Alas – for my neat argument anyway – my general claim that s38(2) is the only pertinent rights-limitng option for public authorities doesn’t apply in this situation. The problem is that s15(2) – the right to freedom of expression – has its very own limiting provision:
15(3) Special duties and responsibilities are attached to the right of freedom of expression and the right may be subject to lawful restrictions reasonably necessary- (a) to respect the rights and reputation of other persons; or (b) for the protection of national security, public order, public health or public morality.
Much as I’m convinced that Charter s7(2) phrase ‘subject under law’ limits restrictions on rights to laws, I think it’s much harder to argue that Charter s15(3) is so limited. Instead, all it seems to require is that anything restricting speech (i.e. conduct, such as issuing a suppression order or a proxy press release) be ‘lawful’, ‘reasonably necessary’ and for one of the purposes in (a) or (b). I am, frankly a little dubious about whether an official promise to prosecute ‘without hesitation’ (i.e. without any exercise of individual discretion) is a lawful one for the DPP to make. But, apart from that, the only issue is whether the ban is ‘reasonable necessary’ to serve one of the purposes in Charter s15(3). And, alas, this does seem to be – more or less- the same as asking whether the DPP’s ban is reasonable. That’s a very different question from the one posed by Charter s38(2).

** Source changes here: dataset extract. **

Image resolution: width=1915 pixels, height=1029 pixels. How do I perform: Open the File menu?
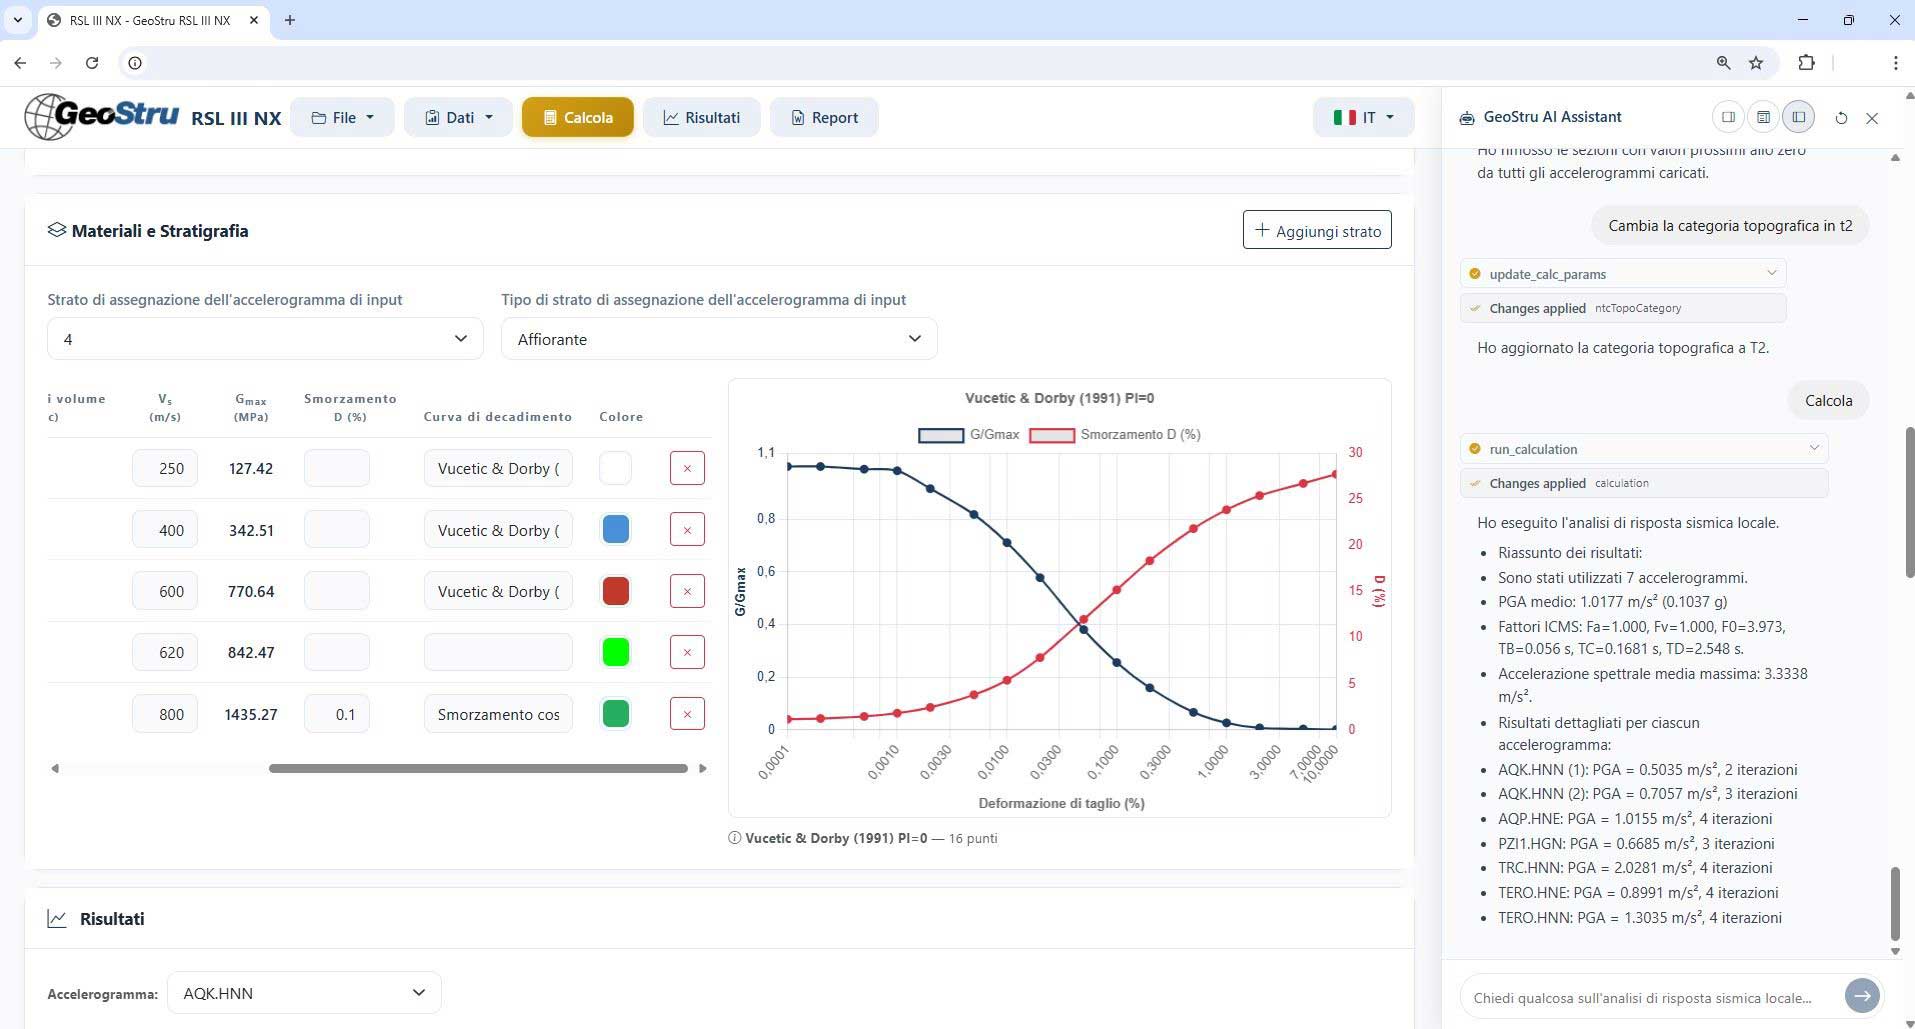pos(342,118)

The big difference is 15(3)(b). 15(3)(a), assuming it’s confined to Charter rights, really operates in this context in a pretty similar manner to the interaction of Charter s38(1), s38(2) and s24(1), outlined above. But s15(3)(b) crucially broadens the reasonableness examination to include broader government interests. The DPP, relying on Charter s15(3), may well argue that an overbroad ban – deliberately chilling anyone from doing anything with Underbelly – is a reasonable way of achieving a much narrower goal of fireproofing a future trial of Mokbel against even the slightest chance of a successful stay or appeal. That’s a goal not under 15(3)(a) – Mokbel’s rights – but rather 15(3)(b), i.e. the sound wrapping up of the gangland saga. Once the DPP can set aside what the law requires and instead pursue what one of these more amorphous interests in 15(3)(b) requires, the question just collapses into whether the ban serves the public interest. Thus, public authorities – including the DPP, but not just them – can limit the right to freedom of expression more or less when they think it’s worth doing.
I seriously doubt, of course, that the DPP gave much – if any – thought to his new obligations under Charter 38(2). But, alas, when freedom of expresion is at stake, I don’t believe that the Charter places anything but the gentlest bump in the road of a public authority’s determination to shut everyone up to serve any of the interests in Charter s15(3)(b).